(Collected data entries)
┌──

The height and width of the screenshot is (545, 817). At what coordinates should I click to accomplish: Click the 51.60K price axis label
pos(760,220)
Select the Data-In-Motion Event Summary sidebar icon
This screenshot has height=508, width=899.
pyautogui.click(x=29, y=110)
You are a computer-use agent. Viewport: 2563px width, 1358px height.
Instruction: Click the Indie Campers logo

└──
┌──

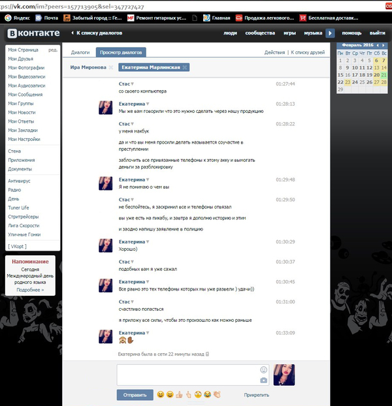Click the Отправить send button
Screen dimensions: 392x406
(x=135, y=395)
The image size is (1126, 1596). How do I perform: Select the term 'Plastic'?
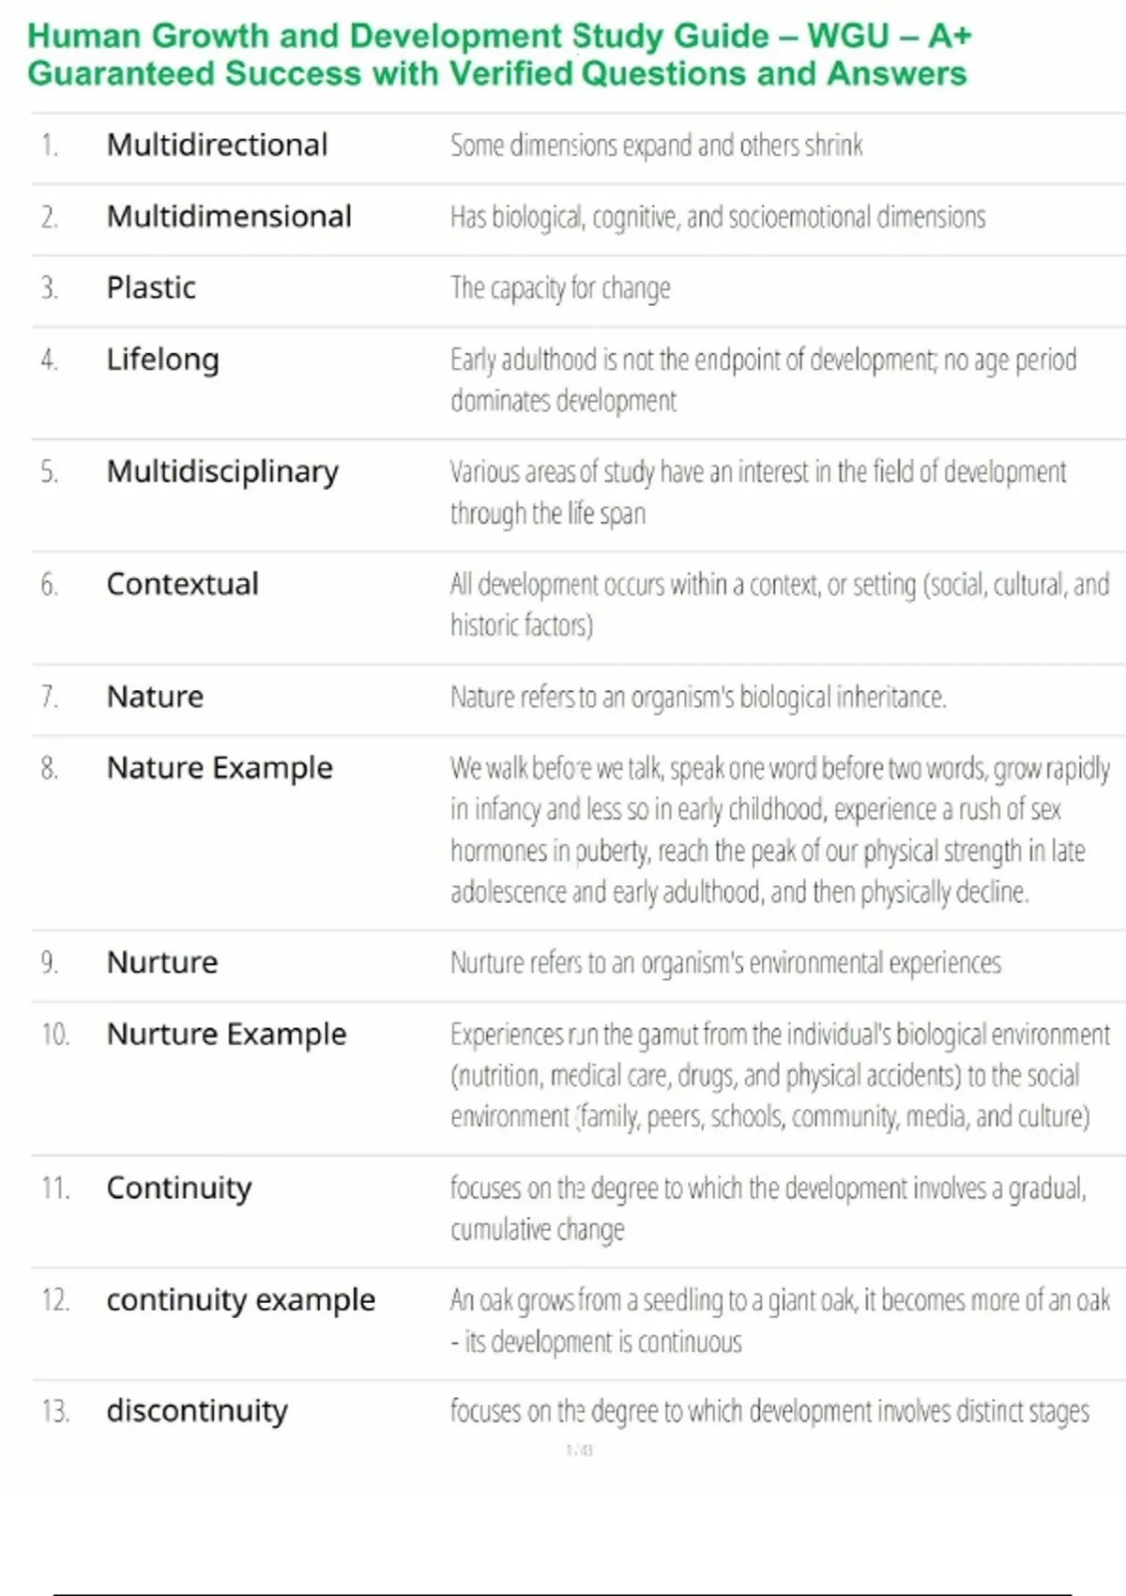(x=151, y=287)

└──

Above are some records; copy exactly the lines from the one with "The height and" through the one with "Instruction: Click the Indie Campers logo", both included, and no others.

[Result]
The height and width of the screenshot is (545, 817). At what coordinates should I click to accomplish: Click the 51.60K price axis label
pos(760,220)
Select the Data-In-Motion Event Summary sidebar icon
This screenshot has height=508, width=899.
pyautogui.click(x=29, y=110)
You are a computer-use agent. Viewport: 2563px width, 1358px height.
Instruction: Click the Indie Campers logo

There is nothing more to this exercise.